“Nem fazem ideia do que a gente passou”

Assim fomos indo sempre a trabalhar na agricultura. Não havia um modo de empregar ninguém. E aqui na aldeia é tudo a carregar porque não há um carro de bois, um tractor. Agora já temos mas, naquela altura, não tínhamos uma estrada nem nada. Então, tanto trabalhava a cultivar fazenda, como na taberna, como ia tratar de gado.

Já tinha os meus 16, 17 anos trabalhava de costura também. Como ia para a agricultura ajudar, porque tinha que ir mesmo, às vezes era de noite que me agarrava à máquina a costurar. Juntavam-me lá roupa para eu fazer as coisas, eu não tinha tempo, tinha que fazer serão. À noite o meu pai também vinha maçado aí por essas serras, vinha enfadado de cear, e dizia assim:

- “Vá! Agora toda a gente vai para a cama! Vá, vamos dormir.”

Então, eu ia deitar os meus irmãos. Quando apanhava tudo a dormir, é que estava descansada a trabalhar na costura. E era eu que lavava também a roupa de dez pessoas. Não havia máquinas de lavar e na aldeia, no Inverno, a água é muito fria, parece gelo. Então, íamos acolá para aquele ribeiro, porque a água quente nascia ali. Agora passou a estrada e entulhou aquilo tudo, mas era naquele ribeiro que a gente se juntava. Ia para lá toda a gente lavar, porque estava lá o sol até tarde e no outro lado era mais frio.

Antigamente, não havia luxo como agora. Nem as crianças andavam vestidas e calçadas como agora. Ai Meu Deus! Vestiam-se como podiam. Os caminhos eram muito ruins e a gente, quando ia buscar um molho de mato, ia só com umas tamancas. Mas se roçávamos o mato, tínhamos logo que pôr as tamancas no molho e vínhamos descalças. Agora compram-se roupas feitas. Naquela altura não. Mesmo de solteira, era eu que fazia tudo: roupas para mim, para os meus irmãos, para as minhas irmãs, para o meu pai, para a minha mãe e para fora. E, enquanto pequenos, era eu que fazia a roupa dos meus filhos também. As calcitas para os meninos eram um alfaiate ou dois que havia na aldeia que mas faziam. Não me dava grande jeito, porque não tinha vagar. Agora as camisinhas deles e o resto fazia eu! Naquele tempo, as roupas não eram como agora. Eram uma espécie de fioco. Nem vincavam.

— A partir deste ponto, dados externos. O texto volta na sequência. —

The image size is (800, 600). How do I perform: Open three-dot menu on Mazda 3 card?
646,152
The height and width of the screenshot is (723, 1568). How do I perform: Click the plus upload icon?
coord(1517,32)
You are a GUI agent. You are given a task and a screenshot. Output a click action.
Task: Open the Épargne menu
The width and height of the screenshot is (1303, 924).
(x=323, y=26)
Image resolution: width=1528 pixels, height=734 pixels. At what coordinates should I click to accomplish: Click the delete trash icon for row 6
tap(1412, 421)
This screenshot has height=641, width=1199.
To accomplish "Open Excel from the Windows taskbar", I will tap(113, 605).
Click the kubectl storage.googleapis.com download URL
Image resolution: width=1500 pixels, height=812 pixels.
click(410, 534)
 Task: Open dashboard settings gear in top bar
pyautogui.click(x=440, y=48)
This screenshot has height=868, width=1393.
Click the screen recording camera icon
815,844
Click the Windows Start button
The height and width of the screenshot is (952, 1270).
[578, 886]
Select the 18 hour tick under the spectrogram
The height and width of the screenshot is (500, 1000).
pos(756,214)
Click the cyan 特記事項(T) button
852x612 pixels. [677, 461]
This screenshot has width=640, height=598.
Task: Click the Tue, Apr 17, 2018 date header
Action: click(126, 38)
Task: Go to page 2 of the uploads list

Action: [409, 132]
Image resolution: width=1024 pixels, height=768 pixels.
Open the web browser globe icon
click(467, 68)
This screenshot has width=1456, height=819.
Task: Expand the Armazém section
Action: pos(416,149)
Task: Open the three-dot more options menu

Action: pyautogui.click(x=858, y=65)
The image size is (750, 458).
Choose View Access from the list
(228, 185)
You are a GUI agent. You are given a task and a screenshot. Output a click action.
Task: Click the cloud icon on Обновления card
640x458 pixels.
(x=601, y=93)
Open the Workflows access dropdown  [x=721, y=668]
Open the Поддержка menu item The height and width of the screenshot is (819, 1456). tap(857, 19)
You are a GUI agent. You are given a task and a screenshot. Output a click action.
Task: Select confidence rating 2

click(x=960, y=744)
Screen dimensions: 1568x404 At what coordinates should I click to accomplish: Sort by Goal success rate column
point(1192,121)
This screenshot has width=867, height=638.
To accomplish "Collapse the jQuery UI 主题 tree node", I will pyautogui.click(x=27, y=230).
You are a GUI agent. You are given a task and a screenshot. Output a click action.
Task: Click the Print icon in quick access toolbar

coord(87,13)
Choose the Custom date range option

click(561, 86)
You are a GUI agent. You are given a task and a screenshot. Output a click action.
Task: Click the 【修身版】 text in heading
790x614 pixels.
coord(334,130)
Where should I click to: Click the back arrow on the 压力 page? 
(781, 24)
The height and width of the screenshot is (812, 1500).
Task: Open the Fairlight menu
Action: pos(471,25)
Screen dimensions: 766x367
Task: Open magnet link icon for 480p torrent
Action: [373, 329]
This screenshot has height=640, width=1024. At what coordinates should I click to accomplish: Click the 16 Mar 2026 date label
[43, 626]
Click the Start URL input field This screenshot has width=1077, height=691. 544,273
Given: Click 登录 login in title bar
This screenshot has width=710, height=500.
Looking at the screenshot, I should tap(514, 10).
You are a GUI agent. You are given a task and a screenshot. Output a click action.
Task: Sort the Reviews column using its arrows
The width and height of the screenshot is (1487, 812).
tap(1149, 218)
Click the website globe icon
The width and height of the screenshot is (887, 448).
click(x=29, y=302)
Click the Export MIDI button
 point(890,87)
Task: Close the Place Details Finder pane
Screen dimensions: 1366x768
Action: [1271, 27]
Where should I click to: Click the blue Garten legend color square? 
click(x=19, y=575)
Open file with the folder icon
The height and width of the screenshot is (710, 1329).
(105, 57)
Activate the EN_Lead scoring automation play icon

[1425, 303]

A gente via-se para passar a ferro. Tinha que se alinhavar tudo e ao fim é que se passava a ferro. Mas era com um ferro a carvão! A gente punha-lhe carvão com brasas do lume da cozinha. Mas gastava-se o carvão, já estavam apagados! Lá ia a gente acender. Se ainda fosse como agora, com um ferro ligado à luz, a vapor, é um regalo! E as roupas de hoje são outra coisa para se passar que não era naquele tempo. Ao fim só fazia roupas para mim, para os meus sogros, para casa, para a família, mais nada. Depois, quando os meus filhos já eram mais crescidos e eu também já não tinha tempo, dava a roupa a fazer. Agora também já é outra coisa: há roupas feitas e não são muito caras. Mas eu, às vezes, ainda conto para os meus filhos: nem fazem ideia do que a gente passou. Como eu era casada e tinha de tratar de muita terra, para criar os meus filhos, punha-os num berço à cabeça e levava-os para a fazenda aí por essas ladeiras fora. Então, foi assim a minha vida: lavar roupa, costurar, tratar do gado. Mas, pronto, gente assim foi vivendo e assim se vai morrendo na mesma amanhã.